Leon Neal/Getty Images

In the 1820s, a pulley-powered machine called the Inclined Plane was built to hoist cargo up the cliff to the fort. The Inclined Plane was invented and built by a local engineer and consisted of two cars that ran along a pair of iron rails set on wooden crossties. A team of three donkeys powered a mechanism at the top that pulled the cars up the mountain with iron chains. The Inclined Plane was deemed too dangerous to accommodate human passengers — it rose out of the valley at a 40-degree angle — but hauled a lot of supplies to the fort and manure out of Jamestown to the farmers growing crops in the interior of the island. The Inclined Plane was the pride of Saint Helena from its completion in 1829 until 1871, when it was decommissioned due to the wooden cross ties being eaten to pieces by ants.

The staircase that is Jacob's Ladder is all that remains of the Inclined Plane. It's 925 feet (282 meters) long, scaling a cliff face that's 600 feet (183 meters) tall. There are 699 steps in all — some people think there were originally 700, but that the bottom stair was buried or destroyed. St. Helena's population was just shy of 4,500 in the 2021 census, but cruise ships stop through pretty frequently carrying potential stair climbers. However, Jacob's Ladder is notoriously difficult, and you get a certificate from the Museum of Saint Helena if you can complete it.
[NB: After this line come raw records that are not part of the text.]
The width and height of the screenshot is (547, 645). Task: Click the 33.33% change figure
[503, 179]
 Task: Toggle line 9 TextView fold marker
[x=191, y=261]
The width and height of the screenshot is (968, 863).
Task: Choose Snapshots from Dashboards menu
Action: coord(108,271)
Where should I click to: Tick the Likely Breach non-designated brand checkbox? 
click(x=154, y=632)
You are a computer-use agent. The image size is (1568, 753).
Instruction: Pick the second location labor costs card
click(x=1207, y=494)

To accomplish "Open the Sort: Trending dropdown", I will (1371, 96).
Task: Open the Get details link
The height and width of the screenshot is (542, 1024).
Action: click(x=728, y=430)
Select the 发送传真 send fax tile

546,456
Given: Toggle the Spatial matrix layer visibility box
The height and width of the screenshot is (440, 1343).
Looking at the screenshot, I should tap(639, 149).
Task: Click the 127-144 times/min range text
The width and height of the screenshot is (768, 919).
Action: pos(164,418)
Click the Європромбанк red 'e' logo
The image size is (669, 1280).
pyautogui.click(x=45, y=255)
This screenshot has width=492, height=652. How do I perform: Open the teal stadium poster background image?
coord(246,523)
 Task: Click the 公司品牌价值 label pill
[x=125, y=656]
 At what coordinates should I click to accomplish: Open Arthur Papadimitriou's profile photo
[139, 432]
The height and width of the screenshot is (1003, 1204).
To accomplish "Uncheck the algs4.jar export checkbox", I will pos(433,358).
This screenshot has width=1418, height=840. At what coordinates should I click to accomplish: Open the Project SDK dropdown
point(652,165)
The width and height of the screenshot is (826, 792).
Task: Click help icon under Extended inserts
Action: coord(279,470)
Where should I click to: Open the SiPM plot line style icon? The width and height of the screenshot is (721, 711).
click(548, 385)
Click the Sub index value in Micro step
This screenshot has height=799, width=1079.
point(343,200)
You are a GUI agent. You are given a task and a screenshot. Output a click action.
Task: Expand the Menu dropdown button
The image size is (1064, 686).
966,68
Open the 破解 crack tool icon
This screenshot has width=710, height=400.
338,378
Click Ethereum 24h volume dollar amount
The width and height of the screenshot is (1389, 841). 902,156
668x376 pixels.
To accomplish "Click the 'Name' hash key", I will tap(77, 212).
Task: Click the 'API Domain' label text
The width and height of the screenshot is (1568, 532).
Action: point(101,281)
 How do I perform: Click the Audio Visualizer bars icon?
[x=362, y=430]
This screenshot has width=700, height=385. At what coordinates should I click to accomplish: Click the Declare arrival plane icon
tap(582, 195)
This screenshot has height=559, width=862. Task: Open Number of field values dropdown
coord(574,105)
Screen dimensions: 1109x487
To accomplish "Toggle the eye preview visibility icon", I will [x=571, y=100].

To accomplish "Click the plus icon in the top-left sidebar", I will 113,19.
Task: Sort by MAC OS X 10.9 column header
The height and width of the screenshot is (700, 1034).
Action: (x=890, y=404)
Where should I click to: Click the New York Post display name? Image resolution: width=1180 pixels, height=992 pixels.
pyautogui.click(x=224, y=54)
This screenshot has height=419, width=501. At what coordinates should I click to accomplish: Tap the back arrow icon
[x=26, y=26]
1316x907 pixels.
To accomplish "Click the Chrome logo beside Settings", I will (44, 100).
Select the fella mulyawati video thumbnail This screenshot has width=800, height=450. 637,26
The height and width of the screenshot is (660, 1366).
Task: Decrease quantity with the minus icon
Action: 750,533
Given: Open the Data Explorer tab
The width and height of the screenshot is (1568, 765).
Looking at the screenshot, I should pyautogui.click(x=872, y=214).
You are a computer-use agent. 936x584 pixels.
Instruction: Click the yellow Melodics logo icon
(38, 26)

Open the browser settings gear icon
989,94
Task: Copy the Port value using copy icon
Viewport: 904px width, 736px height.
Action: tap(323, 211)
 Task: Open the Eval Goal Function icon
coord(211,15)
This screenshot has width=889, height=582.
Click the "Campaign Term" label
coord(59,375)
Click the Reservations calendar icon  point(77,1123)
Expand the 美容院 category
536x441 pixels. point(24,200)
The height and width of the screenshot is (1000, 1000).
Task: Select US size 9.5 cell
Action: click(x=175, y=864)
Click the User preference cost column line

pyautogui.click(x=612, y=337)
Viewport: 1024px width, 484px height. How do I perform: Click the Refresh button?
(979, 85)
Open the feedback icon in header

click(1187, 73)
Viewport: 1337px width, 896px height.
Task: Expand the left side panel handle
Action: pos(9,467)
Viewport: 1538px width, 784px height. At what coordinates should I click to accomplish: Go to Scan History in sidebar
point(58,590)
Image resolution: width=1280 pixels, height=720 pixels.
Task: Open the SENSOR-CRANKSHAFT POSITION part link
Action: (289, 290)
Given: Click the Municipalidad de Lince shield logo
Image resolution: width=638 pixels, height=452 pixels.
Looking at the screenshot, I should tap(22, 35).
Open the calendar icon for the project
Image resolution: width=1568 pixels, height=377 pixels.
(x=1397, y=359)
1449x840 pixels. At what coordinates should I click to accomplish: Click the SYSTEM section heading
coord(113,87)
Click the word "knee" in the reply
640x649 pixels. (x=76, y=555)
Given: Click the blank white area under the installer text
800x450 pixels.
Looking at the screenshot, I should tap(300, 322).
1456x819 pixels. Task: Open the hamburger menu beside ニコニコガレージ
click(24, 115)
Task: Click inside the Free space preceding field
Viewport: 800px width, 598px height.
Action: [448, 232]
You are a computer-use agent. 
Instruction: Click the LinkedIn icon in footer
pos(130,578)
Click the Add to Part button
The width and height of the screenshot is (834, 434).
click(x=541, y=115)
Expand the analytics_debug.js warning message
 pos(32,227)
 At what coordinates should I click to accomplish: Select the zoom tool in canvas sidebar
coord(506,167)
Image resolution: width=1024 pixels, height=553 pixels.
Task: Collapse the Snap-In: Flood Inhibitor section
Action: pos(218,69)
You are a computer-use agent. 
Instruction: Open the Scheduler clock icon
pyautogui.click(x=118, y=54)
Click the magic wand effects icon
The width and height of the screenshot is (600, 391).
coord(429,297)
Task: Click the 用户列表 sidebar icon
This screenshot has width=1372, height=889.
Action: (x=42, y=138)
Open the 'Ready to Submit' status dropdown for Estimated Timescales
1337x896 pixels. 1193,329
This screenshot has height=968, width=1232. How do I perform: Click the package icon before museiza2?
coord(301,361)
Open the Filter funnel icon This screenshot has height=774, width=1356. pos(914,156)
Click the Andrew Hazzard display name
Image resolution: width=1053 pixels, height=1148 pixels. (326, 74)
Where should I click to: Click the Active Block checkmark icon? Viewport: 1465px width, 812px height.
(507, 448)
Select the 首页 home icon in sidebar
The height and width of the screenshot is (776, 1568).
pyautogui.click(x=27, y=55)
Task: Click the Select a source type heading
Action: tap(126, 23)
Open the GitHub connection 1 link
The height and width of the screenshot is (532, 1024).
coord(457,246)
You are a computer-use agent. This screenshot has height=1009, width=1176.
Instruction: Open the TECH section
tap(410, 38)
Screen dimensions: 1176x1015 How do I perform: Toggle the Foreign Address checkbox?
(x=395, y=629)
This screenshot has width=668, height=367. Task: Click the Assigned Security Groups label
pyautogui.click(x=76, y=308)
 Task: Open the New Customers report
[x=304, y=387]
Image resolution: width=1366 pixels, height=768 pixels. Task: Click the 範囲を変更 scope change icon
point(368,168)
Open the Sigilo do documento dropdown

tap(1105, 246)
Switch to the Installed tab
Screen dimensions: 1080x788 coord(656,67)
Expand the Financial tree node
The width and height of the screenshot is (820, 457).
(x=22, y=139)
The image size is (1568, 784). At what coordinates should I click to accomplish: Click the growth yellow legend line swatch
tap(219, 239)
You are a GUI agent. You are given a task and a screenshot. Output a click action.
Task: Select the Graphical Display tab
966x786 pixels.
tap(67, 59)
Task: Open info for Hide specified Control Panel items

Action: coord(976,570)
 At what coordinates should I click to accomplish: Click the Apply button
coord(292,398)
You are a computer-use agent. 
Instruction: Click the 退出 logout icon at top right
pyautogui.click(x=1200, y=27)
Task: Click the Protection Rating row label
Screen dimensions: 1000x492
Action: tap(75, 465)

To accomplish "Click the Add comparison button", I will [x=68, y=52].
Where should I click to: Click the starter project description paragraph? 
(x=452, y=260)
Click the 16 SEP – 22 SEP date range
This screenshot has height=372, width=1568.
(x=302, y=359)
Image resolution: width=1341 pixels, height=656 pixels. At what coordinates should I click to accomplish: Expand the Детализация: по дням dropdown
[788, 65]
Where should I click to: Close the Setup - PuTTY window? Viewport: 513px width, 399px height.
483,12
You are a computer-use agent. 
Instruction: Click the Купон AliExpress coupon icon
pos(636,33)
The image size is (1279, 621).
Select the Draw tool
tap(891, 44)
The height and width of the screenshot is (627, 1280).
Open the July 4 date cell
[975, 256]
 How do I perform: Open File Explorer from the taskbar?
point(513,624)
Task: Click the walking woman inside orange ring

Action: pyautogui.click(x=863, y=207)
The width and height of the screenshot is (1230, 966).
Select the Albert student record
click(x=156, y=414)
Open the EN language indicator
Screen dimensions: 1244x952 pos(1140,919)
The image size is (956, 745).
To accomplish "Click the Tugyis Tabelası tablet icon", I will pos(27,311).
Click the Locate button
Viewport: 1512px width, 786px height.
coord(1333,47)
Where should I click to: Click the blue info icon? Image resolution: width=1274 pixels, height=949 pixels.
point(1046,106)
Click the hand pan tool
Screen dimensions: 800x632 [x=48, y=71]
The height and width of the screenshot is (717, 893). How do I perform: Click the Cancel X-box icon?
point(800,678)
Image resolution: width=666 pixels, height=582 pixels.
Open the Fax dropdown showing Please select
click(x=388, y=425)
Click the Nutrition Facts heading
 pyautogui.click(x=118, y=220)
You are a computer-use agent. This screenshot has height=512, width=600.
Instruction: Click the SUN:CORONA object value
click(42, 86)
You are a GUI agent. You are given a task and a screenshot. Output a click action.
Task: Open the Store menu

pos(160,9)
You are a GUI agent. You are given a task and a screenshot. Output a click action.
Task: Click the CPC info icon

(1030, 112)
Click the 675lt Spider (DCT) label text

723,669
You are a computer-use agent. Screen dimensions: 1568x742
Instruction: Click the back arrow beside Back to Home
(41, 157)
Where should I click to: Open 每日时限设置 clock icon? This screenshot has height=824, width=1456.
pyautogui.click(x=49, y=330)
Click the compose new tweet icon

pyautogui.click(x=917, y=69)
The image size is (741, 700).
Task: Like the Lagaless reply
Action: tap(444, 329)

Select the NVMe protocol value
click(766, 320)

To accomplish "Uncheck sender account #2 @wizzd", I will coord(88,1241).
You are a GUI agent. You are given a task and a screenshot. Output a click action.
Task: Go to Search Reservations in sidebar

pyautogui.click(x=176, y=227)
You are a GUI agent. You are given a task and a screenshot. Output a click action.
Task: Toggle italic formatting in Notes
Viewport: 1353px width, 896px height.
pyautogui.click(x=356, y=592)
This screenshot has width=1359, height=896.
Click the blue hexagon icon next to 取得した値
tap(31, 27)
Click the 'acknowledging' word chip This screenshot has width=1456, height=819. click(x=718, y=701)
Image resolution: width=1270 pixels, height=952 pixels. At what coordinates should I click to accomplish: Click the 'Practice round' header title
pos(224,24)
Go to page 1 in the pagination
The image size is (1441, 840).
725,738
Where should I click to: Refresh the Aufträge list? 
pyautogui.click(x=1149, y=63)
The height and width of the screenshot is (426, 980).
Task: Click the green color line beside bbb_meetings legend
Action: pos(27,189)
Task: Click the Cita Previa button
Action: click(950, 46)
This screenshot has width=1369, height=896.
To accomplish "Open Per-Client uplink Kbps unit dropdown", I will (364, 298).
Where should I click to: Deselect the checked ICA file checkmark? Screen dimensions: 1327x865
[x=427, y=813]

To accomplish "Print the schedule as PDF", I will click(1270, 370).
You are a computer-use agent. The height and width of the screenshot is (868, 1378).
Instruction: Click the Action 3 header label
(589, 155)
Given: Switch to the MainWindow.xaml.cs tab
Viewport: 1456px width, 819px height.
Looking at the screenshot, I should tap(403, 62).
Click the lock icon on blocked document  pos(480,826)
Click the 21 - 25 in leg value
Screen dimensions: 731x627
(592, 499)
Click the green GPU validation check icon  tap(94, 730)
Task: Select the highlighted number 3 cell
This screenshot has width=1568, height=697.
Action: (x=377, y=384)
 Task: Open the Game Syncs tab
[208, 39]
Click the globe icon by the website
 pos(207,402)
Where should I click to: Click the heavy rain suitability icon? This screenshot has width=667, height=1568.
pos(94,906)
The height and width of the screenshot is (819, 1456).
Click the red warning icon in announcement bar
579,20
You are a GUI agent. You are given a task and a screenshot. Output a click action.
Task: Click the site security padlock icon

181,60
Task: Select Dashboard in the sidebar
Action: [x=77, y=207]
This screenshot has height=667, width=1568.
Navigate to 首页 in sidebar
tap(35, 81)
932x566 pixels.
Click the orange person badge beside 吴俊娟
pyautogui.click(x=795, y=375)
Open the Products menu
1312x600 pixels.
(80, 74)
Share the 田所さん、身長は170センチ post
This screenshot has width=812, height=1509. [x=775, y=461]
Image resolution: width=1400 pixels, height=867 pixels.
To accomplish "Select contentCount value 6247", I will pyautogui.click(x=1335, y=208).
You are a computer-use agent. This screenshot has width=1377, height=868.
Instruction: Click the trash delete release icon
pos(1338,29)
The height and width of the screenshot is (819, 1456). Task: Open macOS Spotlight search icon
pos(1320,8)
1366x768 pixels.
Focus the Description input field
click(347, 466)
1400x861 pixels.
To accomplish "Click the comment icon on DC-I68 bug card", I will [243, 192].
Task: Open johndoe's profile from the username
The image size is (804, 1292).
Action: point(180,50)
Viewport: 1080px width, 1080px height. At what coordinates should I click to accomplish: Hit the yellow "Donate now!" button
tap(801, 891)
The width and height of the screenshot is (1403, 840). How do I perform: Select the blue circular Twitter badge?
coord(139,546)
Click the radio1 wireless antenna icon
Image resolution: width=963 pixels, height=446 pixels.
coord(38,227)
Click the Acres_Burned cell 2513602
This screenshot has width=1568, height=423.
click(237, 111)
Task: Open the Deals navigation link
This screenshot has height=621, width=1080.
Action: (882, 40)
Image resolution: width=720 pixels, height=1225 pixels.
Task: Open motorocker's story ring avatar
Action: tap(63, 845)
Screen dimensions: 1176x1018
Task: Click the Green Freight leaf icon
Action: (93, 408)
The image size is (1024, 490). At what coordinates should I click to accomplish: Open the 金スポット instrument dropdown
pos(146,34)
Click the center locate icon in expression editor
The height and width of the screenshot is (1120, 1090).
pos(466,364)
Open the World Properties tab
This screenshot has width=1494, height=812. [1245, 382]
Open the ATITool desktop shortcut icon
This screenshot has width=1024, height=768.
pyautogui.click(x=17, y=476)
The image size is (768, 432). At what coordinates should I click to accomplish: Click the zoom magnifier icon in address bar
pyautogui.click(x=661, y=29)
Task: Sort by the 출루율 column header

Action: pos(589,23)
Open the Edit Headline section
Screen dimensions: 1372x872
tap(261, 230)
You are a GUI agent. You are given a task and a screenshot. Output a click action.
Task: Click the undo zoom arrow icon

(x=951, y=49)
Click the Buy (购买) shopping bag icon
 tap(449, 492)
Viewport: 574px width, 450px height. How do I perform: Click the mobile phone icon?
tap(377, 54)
Going back down the mountain can be less work, however — some people slide down it by putting their feet on one metal handrail and draping their arms over the other.

Jacob's ladder
An engraving from Robert Brown's The Countries of the World, published in 1890, depicts Jacob's Ladder, constructed in 1829 to haul ammunition from Jamestown to the garrison on Ladder Hill.